**Written problem:** Can you return every one of the rows below word for word, leaving out the pictures?
--- start Rows ---
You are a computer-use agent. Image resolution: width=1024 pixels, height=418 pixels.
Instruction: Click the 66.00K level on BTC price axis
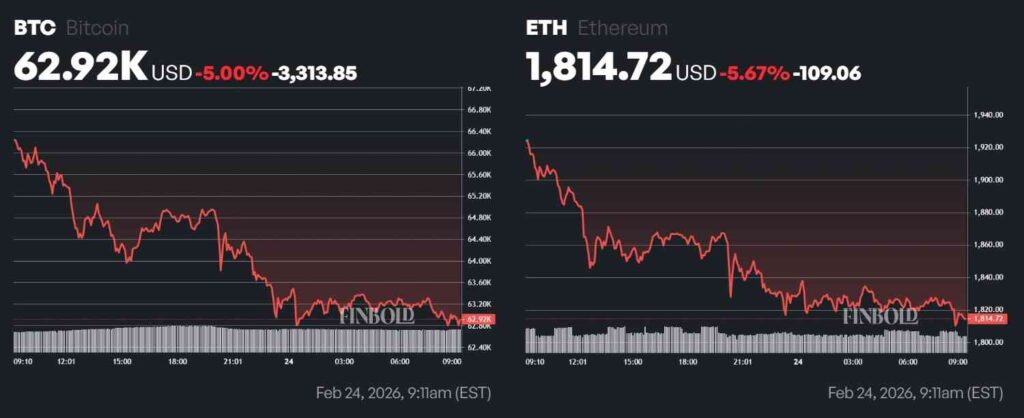479,153
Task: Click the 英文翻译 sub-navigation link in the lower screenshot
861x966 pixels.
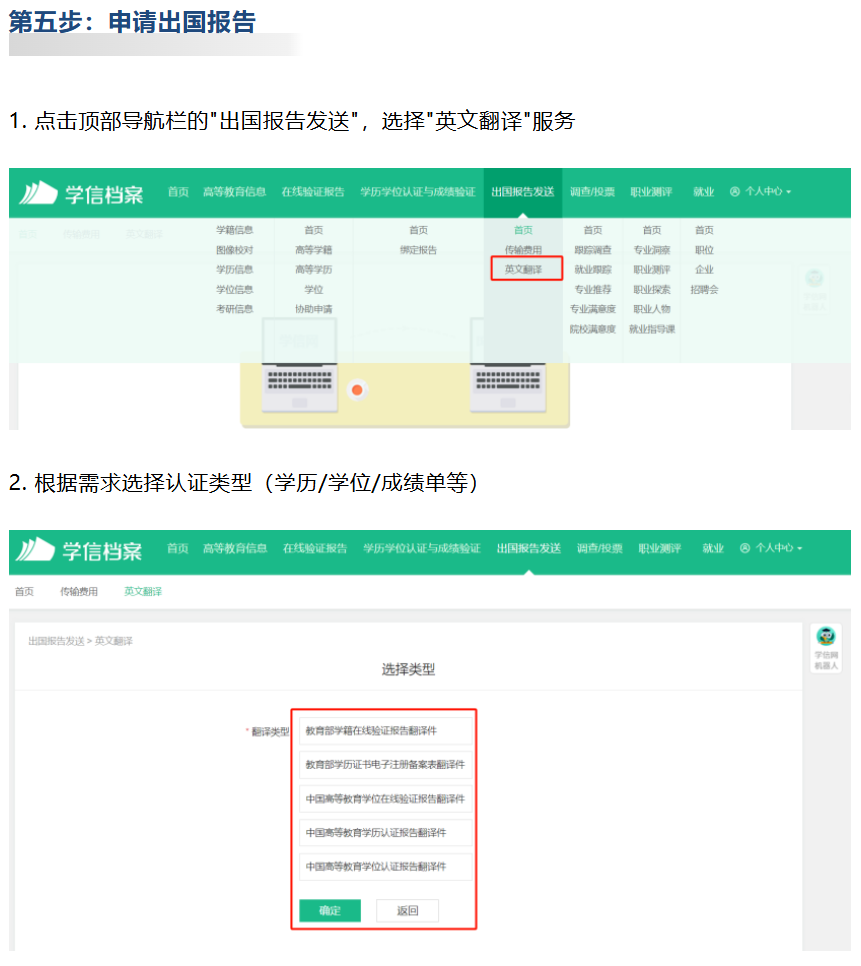Action: coord(142,592)
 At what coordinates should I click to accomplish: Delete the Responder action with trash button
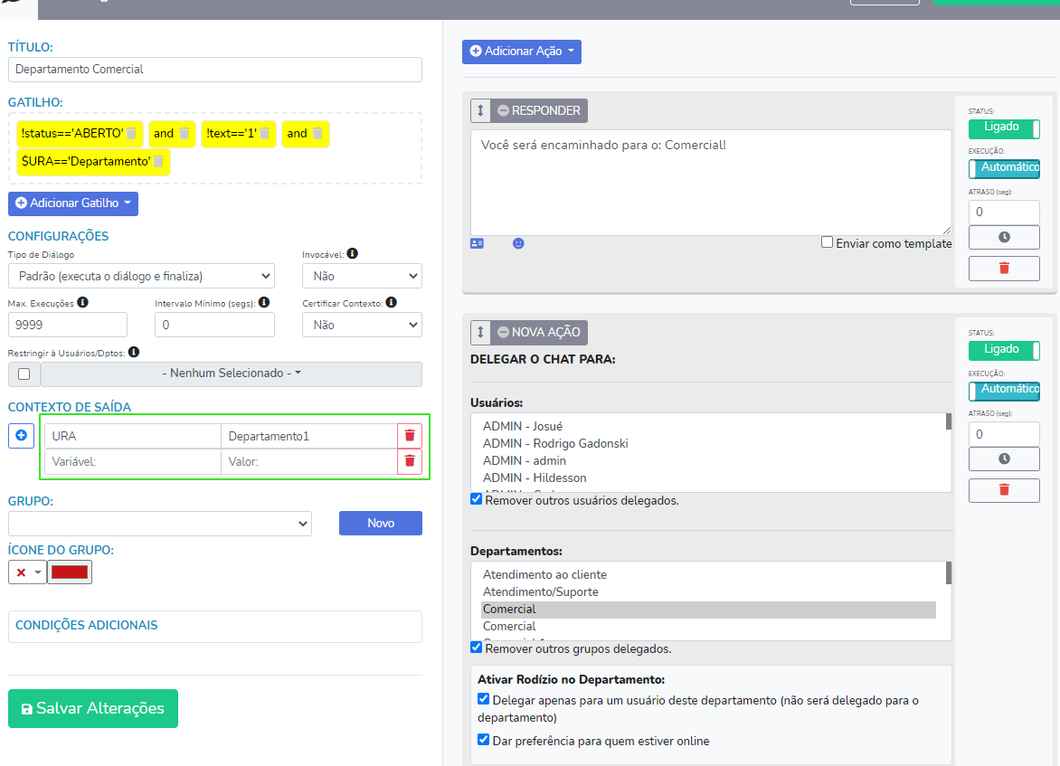(x=1004, y=268)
--- end Rows ---
**Written response:**
You are a computer-use agent. Image resolution: width=1024 pixels, height=418 pixels.
Instruction: Click the 66.00K level on BTC price axis
479,153
Task: Click the 英文翻译 sub-navigation link in the lower screenshot
861x966 pixels.
Action: coord(142,592)
 At what coordinates should I click to accomplish: Delete the Responder action with trash button
(x=1004, y=268)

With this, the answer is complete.